TASK BRIEF - Only those lines in the data below from the line containing "Click the ysdy44@outlook.com" through the line containing "Given: Enable Legend in Hide in area", both included, should be restated word for word.
--- INFORMATION Enclosed Below ---
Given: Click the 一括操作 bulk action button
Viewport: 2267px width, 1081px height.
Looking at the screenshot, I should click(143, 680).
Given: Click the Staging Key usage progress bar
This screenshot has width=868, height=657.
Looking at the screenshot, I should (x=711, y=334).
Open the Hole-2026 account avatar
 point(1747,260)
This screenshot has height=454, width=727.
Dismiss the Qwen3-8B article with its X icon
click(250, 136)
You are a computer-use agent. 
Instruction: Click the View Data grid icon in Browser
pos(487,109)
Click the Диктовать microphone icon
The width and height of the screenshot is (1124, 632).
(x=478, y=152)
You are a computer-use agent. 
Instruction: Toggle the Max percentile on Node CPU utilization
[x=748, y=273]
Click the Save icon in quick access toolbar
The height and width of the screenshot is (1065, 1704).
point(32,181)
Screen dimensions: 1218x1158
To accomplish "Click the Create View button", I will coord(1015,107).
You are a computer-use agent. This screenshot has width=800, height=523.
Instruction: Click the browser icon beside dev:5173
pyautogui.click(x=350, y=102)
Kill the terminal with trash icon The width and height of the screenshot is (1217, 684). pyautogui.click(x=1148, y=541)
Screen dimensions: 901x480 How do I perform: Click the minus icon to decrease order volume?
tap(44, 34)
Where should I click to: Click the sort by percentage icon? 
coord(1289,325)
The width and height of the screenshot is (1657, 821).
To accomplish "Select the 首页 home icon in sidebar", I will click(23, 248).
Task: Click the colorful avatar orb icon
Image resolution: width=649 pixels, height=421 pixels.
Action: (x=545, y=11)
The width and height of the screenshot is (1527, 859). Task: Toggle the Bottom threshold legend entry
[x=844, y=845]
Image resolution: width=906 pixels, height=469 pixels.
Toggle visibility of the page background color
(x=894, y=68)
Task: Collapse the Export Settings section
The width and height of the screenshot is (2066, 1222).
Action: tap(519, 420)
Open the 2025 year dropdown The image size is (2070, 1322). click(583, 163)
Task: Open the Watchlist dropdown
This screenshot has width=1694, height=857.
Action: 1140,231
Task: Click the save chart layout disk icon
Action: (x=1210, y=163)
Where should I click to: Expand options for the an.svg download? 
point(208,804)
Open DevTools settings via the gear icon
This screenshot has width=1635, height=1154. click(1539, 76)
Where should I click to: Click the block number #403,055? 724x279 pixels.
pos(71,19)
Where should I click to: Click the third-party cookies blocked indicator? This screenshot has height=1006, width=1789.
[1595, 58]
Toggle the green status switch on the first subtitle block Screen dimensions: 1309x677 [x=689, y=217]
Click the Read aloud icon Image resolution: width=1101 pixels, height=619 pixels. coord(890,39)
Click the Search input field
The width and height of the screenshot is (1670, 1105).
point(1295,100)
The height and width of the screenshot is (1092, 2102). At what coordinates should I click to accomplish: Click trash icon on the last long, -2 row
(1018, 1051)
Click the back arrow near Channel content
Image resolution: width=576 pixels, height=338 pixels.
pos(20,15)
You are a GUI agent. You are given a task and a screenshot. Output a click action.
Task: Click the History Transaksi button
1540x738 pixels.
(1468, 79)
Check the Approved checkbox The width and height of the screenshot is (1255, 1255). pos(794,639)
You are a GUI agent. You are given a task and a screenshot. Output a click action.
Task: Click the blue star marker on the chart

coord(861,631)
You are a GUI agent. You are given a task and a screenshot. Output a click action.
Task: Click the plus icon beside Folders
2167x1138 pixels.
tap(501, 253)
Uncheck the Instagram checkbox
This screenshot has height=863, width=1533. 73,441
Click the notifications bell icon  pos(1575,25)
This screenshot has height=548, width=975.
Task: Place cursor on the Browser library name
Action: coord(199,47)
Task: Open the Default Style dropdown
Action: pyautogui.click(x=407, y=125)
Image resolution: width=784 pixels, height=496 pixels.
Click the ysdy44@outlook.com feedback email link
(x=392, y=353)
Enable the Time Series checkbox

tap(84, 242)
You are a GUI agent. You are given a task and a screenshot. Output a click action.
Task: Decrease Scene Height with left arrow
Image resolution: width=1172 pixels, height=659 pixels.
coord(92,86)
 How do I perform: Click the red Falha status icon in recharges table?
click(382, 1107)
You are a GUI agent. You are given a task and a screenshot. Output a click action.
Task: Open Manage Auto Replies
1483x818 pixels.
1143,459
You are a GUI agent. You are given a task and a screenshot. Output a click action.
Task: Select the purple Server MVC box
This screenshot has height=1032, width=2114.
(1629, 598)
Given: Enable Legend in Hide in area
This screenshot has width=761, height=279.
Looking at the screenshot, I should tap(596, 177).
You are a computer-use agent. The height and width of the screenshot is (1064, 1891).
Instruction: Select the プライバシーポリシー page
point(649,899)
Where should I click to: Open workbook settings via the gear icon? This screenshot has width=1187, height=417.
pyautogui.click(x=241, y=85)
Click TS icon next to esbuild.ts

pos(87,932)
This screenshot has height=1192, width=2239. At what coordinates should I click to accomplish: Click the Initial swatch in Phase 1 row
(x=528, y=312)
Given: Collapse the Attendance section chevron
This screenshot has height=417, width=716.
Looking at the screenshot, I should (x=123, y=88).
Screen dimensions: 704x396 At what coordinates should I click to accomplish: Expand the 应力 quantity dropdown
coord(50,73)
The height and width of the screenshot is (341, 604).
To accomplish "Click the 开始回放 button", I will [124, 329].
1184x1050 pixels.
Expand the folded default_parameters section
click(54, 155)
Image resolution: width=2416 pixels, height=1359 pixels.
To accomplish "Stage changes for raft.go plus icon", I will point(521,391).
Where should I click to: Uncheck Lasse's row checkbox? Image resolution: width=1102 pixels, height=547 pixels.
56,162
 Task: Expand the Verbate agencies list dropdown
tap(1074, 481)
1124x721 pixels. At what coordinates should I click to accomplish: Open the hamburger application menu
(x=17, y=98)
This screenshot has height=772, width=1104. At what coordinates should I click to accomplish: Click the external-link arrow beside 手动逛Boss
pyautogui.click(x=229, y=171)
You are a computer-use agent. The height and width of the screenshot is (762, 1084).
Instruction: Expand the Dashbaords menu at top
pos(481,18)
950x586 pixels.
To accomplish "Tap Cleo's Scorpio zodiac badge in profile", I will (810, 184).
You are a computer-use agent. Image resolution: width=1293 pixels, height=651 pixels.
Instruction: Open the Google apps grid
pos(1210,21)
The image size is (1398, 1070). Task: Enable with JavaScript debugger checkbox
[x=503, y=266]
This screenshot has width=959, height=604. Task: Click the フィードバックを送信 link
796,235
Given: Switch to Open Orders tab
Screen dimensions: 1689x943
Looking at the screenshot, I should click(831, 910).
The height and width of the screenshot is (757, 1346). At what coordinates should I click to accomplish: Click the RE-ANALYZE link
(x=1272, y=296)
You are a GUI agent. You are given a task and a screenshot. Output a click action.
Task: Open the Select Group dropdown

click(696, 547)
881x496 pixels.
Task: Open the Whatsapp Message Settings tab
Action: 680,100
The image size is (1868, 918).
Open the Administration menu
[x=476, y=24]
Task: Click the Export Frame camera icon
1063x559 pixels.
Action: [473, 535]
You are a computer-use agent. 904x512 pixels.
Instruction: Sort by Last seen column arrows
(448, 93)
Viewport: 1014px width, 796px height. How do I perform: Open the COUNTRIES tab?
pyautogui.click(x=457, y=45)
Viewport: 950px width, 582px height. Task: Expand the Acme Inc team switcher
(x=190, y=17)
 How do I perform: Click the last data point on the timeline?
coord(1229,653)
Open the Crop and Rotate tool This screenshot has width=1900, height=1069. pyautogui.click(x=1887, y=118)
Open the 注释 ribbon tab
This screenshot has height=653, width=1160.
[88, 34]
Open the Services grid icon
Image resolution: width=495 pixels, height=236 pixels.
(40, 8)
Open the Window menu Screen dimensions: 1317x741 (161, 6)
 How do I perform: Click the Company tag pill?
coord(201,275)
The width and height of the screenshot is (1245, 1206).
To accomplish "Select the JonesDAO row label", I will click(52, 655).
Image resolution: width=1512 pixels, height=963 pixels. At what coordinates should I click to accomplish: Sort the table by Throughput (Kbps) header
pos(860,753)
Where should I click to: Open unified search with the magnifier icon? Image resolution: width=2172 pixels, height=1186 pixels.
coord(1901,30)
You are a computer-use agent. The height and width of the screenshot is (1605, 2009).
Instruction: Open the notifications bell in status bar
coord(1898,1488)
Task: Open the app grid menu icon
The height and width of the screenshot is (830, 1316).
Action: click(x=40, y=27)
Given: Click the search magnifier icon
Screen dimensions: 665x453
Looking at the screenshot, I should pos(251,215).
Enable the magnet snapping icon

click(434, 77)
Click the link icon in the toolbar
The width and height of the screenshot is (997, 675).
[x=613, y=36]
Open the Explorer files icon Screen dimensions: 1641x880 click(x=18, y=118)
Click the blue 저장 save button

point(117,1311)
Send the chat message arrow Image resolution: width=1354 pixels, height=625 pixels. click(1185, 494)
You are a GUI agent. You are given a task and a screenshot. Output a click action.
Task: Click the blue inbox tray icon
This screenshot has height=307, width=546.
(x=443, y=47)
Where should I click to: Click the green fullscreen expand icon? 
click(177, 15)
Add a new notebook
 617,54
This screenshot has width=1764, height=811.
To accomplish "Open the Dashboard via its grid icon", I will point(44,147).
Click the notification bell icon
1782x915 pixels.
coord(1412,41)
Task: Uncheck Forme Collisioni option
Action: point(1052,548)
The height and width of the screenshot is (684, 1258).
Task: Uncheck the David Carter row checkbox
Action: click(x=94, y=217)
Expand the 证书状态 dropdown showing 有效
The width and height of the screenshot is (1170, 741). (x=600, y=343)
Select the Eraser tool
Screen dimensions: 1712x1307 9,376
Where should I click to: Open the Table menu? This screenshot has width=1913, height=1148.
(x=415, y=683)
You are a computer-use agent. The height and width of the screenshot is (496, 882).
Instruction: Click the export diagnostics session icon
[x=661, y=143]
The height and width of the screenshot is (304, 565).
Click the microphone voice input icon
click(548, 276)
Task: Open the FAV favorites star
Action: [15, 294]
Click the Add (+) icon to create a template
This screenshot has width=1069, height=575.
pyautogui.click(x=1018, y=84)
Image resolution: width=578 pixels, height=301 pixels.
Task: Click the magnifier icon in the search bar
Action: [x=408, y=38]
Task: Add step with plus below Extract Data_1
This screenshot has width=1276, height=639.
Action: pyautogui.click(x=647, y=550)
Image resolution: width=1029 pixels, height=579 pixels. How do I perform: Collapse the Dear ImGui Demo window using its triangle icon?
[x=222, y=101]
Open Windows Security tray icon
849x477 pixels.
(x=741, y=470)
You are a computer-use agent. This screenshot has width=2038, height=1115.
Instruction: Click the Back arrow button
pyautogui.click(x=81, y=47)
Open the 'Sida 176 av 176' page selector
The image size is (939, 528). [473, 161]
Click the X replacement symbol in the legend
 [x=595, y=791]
--- End of Enclosed INFORMATION ---
EXERCISE SOLUTION -
Click the ysdy44@outlook.com feedback email link
(x=392, y=353)
Enable the Time Series checkbox

tap(84, 242)
You are a GUI agent. You are given a task and a screenshot. Output a click action.
Task: Decrease Scene Height with left arrow
Image resolution: width=1172 pixels, height=659 pixels.
coord(92,86)
 How do I perform: Click the red Falha status icon in recharges table?
click(382, 1107)
You are a GUI agent. You are given a task and a screenshot. Output a click action.
Task: Open Manage Auto Replies
1483x818 pixels.
1143,459
You are a GUI agent. You are given a task and a screenshot. Output a click action.
Task: Select the purple Server MVC box
This screenshot has height=1032, width=2114.
(1629, 598)
Given: Enable Legend in Hide in area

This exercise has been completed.